Thanks for this advice:

NOW, make a list of things you are not going to do.. like answer the phone if he calls, or answer the door if he comes over (which I really hope doesn't happen), things like that.. because he is going to test you... he has been a bully all this time and your words will mean nothing to him unless you stand your ground. So you have to have a plan so that he doesn't blind side you...

Mary1979, this is so insightful and it does reflect where I am:

Standing up for yourself is literally the only thing you can do.

To answer this question, it is my ex who does. My son is a child:
Who owes you money, the son or the ex?

And that is such a good point:
if ex owes you money and the son is a child, then why worry about him cutting off financial support if he is not actually paying it anyway?

In the past, before garnishment, he definitely made my compliance a condition for him paying me support. And at least I felt that if I "behaved", I was more likely to get his help. Once I got garnishment, his hold became less tight and has been slipping ever since.

So far, I haven't heard back from my ex. I don't know what that means.

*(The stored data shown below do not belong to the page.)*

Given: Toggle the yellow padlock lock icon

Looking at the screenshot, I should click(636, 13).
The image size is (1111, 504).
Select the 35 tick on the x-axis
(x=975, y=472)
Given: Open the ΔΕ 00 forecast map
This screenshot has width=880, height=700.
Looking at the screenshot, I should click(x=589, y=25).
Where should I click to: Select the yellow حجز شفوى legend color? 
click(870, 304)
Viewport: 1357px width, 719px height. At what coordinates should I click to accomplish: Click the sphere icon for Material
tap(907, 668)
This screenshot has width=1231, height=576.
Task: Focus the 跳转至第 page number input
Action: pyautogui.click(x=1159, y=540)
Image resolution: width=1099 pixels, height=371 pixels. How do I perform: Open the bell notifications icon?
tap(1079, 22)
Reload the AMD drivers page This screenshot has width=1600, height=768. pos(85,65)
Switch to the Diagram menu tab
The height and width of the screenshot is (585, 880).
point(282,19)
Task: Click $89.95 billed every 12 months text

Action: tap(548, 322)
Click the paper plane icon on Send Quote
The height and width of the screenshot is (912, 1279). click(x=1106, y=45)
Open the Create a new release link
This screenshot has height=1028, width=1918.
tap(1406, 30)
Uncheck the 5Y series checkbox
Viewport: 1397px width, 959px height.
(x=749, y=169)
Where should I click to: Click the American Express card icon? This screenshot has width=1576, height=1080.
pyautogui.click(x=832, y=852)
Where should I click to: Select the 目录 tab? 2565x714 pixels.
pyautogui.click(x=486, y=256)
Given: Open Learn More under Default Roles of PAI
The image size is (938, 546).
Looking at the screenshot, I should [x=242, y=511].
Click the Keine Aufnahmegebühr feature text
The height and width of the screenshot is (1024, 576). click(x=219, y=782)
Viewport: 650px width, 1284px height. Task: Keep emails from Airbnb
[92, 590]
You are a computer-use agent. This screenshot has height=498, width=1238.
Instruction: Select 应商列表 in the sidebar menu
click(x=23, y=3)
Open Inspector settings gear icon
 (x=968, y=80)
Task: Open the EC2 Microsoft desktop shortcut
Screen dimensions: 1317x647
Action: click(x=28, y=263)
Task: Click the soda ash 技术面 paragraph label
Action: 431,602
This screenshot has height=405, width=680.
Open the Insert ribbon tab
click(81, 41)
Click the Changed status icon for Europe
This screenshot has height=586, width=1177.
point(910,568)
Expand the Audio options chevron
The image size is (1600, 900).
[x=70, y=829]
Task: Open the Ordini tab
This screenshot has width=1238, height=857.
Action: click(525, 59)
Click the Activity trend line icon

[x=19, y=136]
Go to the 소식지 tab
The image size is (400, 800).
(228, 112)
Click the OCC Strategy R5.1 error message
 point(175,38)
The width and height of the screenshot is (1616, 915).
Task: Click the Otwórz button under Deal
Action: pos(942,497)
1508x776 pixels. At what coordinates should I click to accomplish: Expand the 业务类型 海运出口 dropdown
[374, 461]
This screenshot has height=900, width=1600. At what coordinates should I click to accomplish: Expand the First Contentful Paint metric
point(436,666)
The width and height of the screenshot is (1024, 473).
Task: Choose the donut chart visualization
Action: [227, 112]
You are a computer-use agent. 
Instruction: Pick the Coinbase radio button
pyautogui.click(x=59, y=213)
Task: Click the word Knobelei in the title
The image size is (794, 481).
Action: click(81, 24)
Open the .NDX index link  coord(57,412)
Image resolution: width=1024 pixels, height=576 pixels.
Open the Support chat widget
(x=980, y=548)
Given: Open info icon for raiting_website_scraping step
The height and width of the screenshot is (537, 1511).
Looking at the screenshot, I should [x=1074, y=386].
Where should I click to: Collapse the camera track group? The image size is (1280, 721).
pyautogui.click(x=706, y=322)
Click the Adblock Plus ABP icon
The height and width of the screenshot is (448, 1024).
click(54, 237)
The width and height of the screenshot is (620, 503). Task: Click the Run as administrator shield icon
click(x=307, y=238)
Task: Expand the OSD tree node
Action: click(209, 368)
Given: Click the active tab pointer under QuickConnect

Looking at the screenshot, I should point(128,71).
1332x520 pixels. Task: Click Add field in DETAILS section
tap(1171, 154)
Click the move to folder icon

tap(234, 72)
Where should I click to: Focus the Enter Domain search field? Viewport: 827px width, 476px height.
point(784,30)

I normally would be trying to contact him with some pretext in order to figure out how he's feeling, but I think that exhibits the weakness that you have mentioned. I am free. I don't need to send out detectors to sense how upset he is with me.
 
Beautiful that you see and are very aware of where you are now. And you will read time and again here, PTSD is never an excuse for abuse. never !!! You didn't break him, you can't fix him.. sounds hard and ugly, but in reality it is just simply truth. It is just easy for us to get into abusive relationships... but as we grow an learn, then we know this is no longer acceptable and we do what we have to get out, away, and take care of our self....
He does not have the legal power to make you bend to his will in regard to child support. Period. And sounds as tho you are rethinking many things right now...
Love it that you were so aware of how different you were thinking as he was doing his drama!!! That is worth a lot right there. Shows how far you have grown... so take care of you and your youngun'....He will still be who he is, whether you get on with your life or not... No reason to let him stop you now.
Come here for support if you feel yourself backsliding... we are here for you.... most of us have been right where you are... at a turning point.. and it is important to get support to continue.... prayers for you and your son... you can do this. !!!
 
Thanks again, ladee. Yes, it's a process. I thought I was strong a decade ago when I left my ex, and then I learn years later that I have still more to learn. Ahh! But I'm very happy that I'm on the path towards becoming a whole person and figuring out what I need along the way. What a legacy for my parents to leave - at mid life, I am still having to piece together my life. I hope to do better for my child.

I have an update: My ex got in touch with me about plans for his weekend, and he acted like nothing happened. I don't know if retaliation is still in the wings, but for now, I'll take this as a victory. I can stand up for myself without the world coming to an end!

Thanks again for all of your supportive, helpful feedback. What my family and friends can't do for me, this online community does who don't know even know me. I'm very grateful.
 
@PreciousChild , but in many ways , we do know you. Anytime people can connect on a level of feelings, we are no longer strangers... but people on the same journey.
Happy he is being decent.. but go in prepared.... you shared that he blew up on you, and then followed you around as if nothing happened... but the main point here.. You DID make a stand... and nothing exploded.... so keep up the good work and know we are here.... ya know, that family you didn't know you had !!! sending gentle hugs of encouragement.